Unfortunately, poverty isn’t the only area where the Golden State reigns supreme. California has the third highest unemployment rate in the nation at 10.2 percent. The state faces an unfunded liability of $100 billion in its Public Employees’ Retirement System and $65 billion in its State Teachers’ Retirement System. Furthermore, the state has a roughly $16 billion budget deficit.
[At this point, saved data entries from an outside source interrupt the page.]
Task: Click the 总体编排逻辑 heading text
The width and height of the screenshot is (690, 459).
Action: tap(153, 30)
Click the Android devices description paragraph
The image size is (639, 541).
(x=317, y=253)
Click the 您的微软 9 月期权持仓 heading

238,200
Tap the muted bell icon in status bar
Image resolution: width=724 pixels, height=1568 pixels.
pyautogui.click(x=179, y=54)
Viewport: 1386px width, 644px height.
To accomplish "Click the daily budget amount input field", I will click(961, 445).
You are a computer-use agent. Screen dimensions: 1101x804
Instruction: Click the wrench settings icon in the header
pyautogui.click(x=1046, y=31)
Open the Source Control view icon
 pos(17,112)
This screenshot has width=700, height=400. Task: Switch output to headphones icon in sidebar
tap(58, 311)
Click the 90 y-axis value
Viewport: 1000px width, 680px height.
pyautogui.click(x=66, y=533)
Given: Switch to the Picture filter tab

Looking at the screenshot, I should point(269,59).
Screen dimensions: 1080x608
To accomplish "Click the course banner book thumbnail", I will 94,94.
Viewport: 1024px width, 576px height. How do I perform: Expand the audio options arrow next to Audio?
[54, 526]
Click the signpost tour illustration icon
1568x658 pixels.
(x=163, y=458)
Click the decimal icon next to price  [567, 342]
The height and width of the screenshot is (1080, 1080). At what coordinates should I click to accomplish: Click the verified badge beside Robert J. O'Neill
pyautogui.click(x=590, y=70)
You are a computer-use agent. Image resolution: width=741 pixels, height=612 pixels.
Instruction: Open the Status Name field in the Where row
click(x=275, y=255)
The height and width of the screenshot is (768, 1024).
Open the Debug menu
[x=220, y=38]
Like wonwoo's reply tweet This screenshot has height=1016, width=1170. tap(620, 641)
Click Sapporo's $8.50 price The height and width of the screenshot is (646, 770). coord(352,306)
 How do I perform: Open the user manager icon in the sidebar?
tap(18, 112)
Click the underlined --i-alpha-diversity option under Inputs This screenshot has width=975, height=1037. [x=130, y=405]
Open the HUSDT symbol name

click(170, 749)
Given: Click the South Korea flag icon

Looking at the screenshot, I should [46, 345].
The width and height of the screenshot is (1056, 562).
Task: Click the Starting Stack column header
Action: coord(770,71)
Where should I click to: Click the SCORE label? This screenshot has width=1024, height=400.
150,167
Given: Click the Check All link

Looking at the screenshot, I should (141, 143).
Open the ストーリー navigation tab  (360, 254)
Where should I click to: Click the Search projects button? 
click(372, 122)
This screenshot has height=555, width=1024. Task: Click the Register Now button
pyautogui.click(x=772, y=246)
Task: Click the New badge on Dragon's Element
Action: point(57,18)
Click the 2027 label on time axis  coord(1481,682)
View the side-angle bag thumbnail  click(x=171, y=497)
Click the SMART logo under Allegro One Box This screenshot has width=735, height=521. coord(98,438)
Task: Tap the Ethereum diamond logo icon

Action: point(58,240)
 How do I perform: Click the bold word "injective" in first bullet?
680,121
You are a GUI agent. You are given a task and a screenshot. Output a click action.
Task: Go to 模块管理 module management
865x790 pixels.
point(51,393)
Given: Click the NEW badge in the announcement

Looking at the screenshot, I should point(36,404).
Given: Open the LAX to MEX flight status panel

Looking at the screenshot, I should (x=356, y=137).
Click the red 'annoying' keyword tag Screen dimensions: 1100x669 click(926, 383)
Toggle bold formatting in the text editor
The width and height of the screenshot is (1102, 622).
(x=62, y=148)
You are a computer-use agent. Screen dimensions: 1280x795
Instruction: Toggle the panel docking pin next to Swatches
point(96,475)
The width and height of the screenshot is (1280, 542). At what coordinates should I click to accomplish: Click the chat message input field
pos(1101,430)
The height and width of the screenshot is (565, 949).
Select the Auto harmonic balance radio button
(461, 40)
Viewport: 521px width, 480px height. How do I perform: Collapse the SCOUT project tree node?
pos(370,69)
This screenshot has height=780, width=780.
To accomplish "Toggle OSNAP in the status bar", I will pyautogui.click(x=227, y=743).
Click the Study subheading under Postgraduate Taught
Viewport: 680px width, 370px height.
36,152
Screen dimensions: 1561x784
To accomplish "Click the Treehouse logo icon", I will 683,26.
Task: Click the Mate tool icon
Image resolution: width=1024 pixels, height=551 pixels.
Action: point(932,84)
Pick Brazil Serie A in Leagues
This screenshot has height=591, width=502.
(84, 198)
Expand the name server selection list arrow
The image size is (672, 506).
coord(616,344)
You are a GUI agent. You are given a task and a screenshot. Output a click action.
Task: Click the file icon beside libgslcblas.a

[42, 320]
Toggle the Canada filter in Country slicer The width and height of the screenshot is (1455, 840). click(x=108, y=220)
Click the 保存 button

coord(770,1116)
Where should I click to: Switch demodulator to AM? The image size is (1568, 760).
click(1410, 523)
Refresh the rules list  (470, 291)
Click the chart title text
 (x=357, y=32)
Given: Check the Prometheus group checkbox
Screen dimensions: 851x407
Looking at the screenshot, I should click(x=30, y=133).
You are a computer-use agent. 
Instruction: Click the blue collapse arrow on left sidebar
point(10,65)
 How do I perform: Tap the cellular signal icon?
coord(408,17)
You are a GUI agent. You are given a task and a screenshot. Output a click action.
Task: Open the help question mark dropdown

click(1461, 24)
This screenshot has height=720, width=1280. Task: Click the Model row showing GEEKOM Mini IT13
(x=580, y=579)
The icing on the cake: On Nov. 6 Californians approved of Proposition 30, a massive tax hike on the state’s wealthiest residents. For single taxpayers with taxable income of $300,000, it will mean an extra $500 in taxes, reports the San Luis Obispo Tribune. For a married couple filing jointly who pull in $600,000, it’s an extra $1,000 in state income taxes. The article goes on to state that for the richest living in the Golden State making more than $1 million, their new tax rate hits 13.3 percent — almost a 30 percent rate hike above their current rate.
And, of course, the cherry on top: California recently had its first cap-and-trade auction Nov. 14. The California Air Resources Board said 23.1 million permits, which allow for one ton carbon, sold for $10.09 each at the auction.
California is paving the way for a cap-and-trade program envied by many other elected politicians — including the president. This program stems from the state’s 2006 global warming regulations attempting to reduce emissions of greenhouse gases. Businesses in the state are now required to cut emissions to desired levels or buy pollution allowances from other companies. Many California industries, including petroleum refiners, have been outspoken opponents of this program.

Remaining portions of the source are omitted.